Let’s assume that many art historians don’t regularly look closely at works of art. Let’s assume that they (we) spend disproportionately more time reading, writing, researching, lecturing on, teaching about, discussing, disputing and debating them. If this is the case – and a combination of experience and eavesdropping suggests it is – is it cause for concern?
Should we worry that art history as taught in secondary and higher education is weighted towards interpretation and contextualisation? Perhaps, in the rush to lend the subject additional academic ballast, something’s been overlooked: the honing of visual literacy, the intellectual act of looking at original objects. This kind of looking – primary, immediate and responsive – seems to decrease as one ascends the academic ladder towards the quiet and dusty attic of expertise. That ascension might even be compared to a loss of vision itself. The object under discussion is gradually leached of colour, shrunken into an illustration, swathed in text like a myopic fog. Disappearing before your very eyes.
If we accept active and engaged looking as intrinsic to effective art-historical practice (and we should), and feel its loss (and we should), how might we get it back? The strange truth is that it is taking place on a daily basis in museums everywhere, but not (or not conventionally) under an art-historical umbrella.
Academic art historians of every level would do well to observe museum education in action. Audiences of all ages, ethnicities, backgrounds and levels of ability – from school classes, to support groups for the elderly or infirm, to families – are led into a deeper comprehension of works of art through sustained exposure to, and supported discussion of, original objects. This practice is most commonly, and accurately, aligned with pedagogical practice in the classroom, since it’s teaching by another name. (I make this point to separate it from guided tours, which are another thing entirely). But could it be art history, too?
A group of schoolchildren, guided by an experienced museum educator, participate in a period of concentrated looking at an object they may never have seen before. What unfolds is a gradual deepening of focus, in which observations made by the group, supported and developed by the educator, generate increasing intimacy with the object. One viewer’s observations become strengthened in collaboration with another’s; an adjustment to an art object’s glacial timescale occurs.
That slow looking gets closer to a work of art’s ‘pictorial intelligence’ (to nod to Alpers/Baxandall) – that is to say, a work of art’s intrinsic embodiment of conceptual, formal and decorative ideas – than any discussion of ‘historical context’, or patronage, iconography, pigment composition or original location could hope to. And if we believe pictorial intelligence to be worth talking about, it’s this approach that provides its exemplary means of expression.

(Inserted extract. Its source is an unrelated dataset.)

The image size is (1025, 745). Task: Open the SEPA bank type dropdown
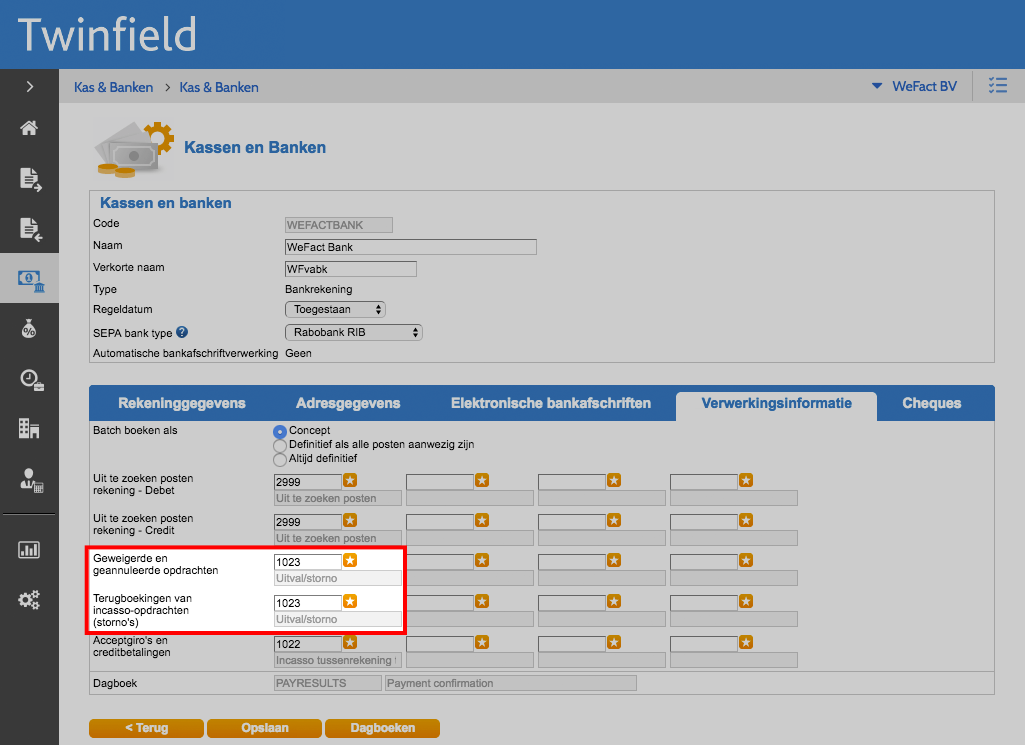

Silent, slow looking, or looking that doesn’t result in a scrabbled panic for ‘meaning’ (and usually a scurry to the wall text), is a skill honed to perfection by small children, who (mostly) don’t find sitting on the floor looking at a single object to be beyond the bounds of their ability. Some of the most interesting ideas I’ve heard about Poussin, for instance, have come from eight or nine year olds, who seem to find it fascinating that something with no moving images or interactive components can nevertheless exist in time, revealing itself in incremental glimpses that seem (and in fact are) generated by them.
They leave the gallery with little additional knowledge about the Counter-Reformation, or post-colonial theory, or the role of the patron in early Renaissance Florence. But they leave having had a profound engagement with an intelligence that makes itself known in visual traces, and thereby comes alive by being looked at. They have looked it into life.